Once the application form has been submitted and all the required documents have been presented, the Department of Education, Culture and Sports has to send the file to the Academic Commission of the Universities Committee, which should issue a report in a maximum period of three months except in cases where there is a treaty or international agreement of which Spain is a part stating that a report is not mandatory. Once the report has been received, the Department of Education, Culture and Sports will make a decision on the validation requested. The decision should be made known within 3 months.

Legalization of documents in Spain


The documents to be presented must be made legal. The legalization procedure is different according to the country where the qualification is issued.

If the country has signed the Andrés Bello Agreement:

The documents should bear the Apostille. The Apostille is the certificate of authenticity. In each country the competent authority is different, but it is usually the Department of Foreign Relations.

Which countries have signed the aforementioned agreement?

Germany, Andorra, Antigua y Barbuda, Argentina, Armenia, Australia, Austria, Bahamas, Barbados, Belgium, Belize, Byelorussia, Bosnia- Herzegovina, Botswana, Brunei - Darussalam, Croatia, Cyprus, Colombia, El Salvador, Slovenia, Spain, USA, Russian Federation, Fiji, Finland, France, Greece, Hungary, Marshall Isles, Israel, Italia, Japan, Lesotho, Leetonia, Liberia, Liechtenstein, Luxemburg, Macedonia, Former Yugoslavian Republic, Malawi, Malta, Mauritius Islands, México, Norway, The Netherlands, Panama, Portugal, United Kingdom and Northern Ireland, San Cristobel and Nieves, San Marino, Seychelles, Switzerland, South Africa, Suriname, Swaziland, Tonga, Turkey and Venezuela.

If the country has signed the Andrés Bello Agreement:

The documents have to be made official by diplomatic means: The documents must be presented in:

  • The Department of Education of the country of origin for qualifications and academic extracts and in the corresponding Ministry for birth certificates and nationality certificates.
  • The Department of Foreign Affairs of the country where the documents were issued. The Spanish diplomatic or consular representation in that country.


Which countries have signed the Andrés Bello Agreement?

Bolivia, Colombia, Chile, Ecuador, Spain, Panama, Peru and Venezuela.

If the country has not signed the Hague Agreement nor the Andrés Bello Agreement:

Documents are legalised in diplomatic terms.

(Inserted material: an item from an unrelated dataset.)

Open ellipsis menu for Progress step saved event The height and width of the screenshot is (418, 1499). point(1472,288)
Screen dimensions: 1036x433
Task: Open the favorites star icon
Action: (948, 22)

They must be handed in:

  • The Department of Education of the country of origin for qualifications and academic extracts and in the corresponding Ministry for birth certificates and nationality certificates.
  • Department of Foreign Affairs of the country where the documents were issued.
  • The Spanish diplomatic or consular representation in that country.
  • The Legalisation Section within the Spanish Department of Foreign Affairs.

If the qualifications were issued in one of the following countries they do not need to be legalised.

France, Germany, Italy, Belgium, The Netherlands, Luxemburg, United Kingdom, Ireland, Denmark, Greece, Spain, Portugal, Austria, Norway, Sweden, Finland, Iceland and Liechtenstein

Procedures to continue University studies in Spain

One of the options to come to Spain is that of continuing university studies (you need a special visa). Here we provide the requirements and procedures to be done at the University of Zaragoza, which are very similar to other universities in this country.

Required documentation

  • Official academic report of the studies carried out and officially approved abroad.
  • Contents included in the studies programme of the subjects to be validated. All the documents to be presented should be made official and certified by diplomatic means and, where necessary, translated into Spanish by the competent authority.